President Barack Obama and his team have been having so much fun wielding
dictatorial power while rescuing "failed" firms, that they have developed a
scheme to gain the same power over every business. The plan is to enact
policies that are so anticompetitive that every firm needs a bailout.

Once that happens, their new pay czar Kenneth Feinberg can set the wage for
everybody and Rahm Emanuel can stack the boards of all of our companies with
his political cronies.

I know, it sounds like an exaggeration. But look at it this way. If there
were a power ranking of U.S. companies, like the ones compiled by football
writers for National Football League teams, Microsoft would surely be first
or second to Google. But last week, Microsoft Chief Executive Officer Steve
Ballmer came to Washington to announce what Microsoft would do if Obama's
multinational tax policy is enacted.

"It makes U.S. jobs more expensive," Ballmer said, "We're better off taking
lots of people and moving them out of the U.S." If Microsoft, perhaps our
most competitive company, has to abandon the U.S. in order to continue to
thrive, who exactly is going to stay?

At issue is Obama's policy to end the deferral of multinational taxation.

The U.S. now has about the highest combined corporate tax rate, second only
to Japan among industrialized countries.

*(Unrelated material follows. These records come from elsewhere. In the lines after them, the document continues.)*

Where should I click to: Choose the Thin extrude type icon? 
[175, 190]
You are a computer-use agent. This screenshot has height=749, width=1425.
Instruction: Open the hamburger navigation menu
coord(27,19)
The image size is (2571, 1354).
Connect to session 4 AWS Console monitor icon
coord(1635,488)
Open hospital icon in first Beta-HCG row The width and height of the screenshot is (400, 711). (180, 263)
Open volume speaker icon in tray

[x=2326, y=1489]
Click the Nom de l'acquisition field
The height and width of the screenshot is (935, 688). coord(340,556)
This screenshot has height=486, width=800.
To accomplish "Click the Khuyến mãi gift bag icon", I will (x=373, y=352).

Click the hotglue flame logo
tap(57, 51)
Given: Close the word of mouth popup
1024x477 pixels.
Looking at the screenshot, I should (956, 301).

That rate is so high that U.S.
firms have an enormous disadvantage versus competitors. The average
corporate tax rate for the major developed countries in the Organization for
Economic Cooperation and Development in 2008 was about 27 percent, more than
10 percentage points lower than the U.S. rate.

Tax Burden

U.S. firms have nonetheless prospered because our tax code allows a business
to set up a subsidiary in a low-tax country. When that subsidiary earns
profits, they are taxed at the rate of that country, and don't face U.S. tax
until the money is mailed home.

The economically illiterate partisan Democratic view is that this practice
is unpatriotic and bleeds jobs from the U.S. The economic reality is that
American companies use this approach to acquire market share overseas. The
alternative is losing the business to foreign competitors.

Don't just take my word for it. A recent paper by Harvard economists Mihir
Desai and C. Fritz Foley and Berkeley economist James Hines and published in
the distinguished American Economic Review, gathered data on American
multinationals to explore the impact of foreign investments on domestic U.S.
activity.

Encourage Overseas Sales

Their conclusion was striking. The authors found that "10 percent greater
foreign capital investment is associated with 2.2 percent greater domestic
investment, and that 10 percent greater foreign employee compensation is
associated with 4 percent greater domestic employee compensation. Changes in
foreign and domestic sales, assets, and numbers of employees are likewise
positively associated; the evidence also indicates that greater foreign
investment is associated with additional domestic exports and R&D spending."

So when firms expand their operations abroad, taking advantage of the lower
foreign tax rates, it helps their workers in the U.S. Higher sales abroad
(surprise, surprise) are good for domestic workers.

It is worth noting that this study, which is confirmed by a boatload of
evidence elsewhere, was coauthored by the same James Hines who recently
wrote a sweeping review of international tax policy with Obama's top
economist, Larry Summers. Summers has to know what the literature says.

Inexplicable Stance

So the question is, why does Obama advocate a policy that so flies in the
face of everything that economists have learned? How could Obama possibly
say, as he did last month, that he wants "to see our companies remain the
most competitive in the world. But the way to make sure that happens is not
to reward our companies for moving jobs off our shores or transferring
profits to overseas tax havens?" Further, how could Treasury Secretary Tim
Geithner call a practice that top scholarship has shown increases wages and
employment in the U.S. "indefensible?"

I have to admit I am at a loss. Maybe it is good politics to bash American
corporations, and Obama isn't really serious about making this change
happen. But if the change is enacted, and domestic corporate taxes aren't
reduced to offset the big tax hike, the result will be a flight from the
U.S. that rivals in scale the greatest avian arctic migrations.

If that occurs, the firms that stay in the U.S. will be at such a huge tax
disadvantage that they will absolutely need a "rescue."

(Kevin Hassett, director of economic-policy studies at the American
Enterprise Institute, is a Bloomberg News columnist. He was an adviser to
Republican Senator John McCain of Arizona in the 2008 presidential election.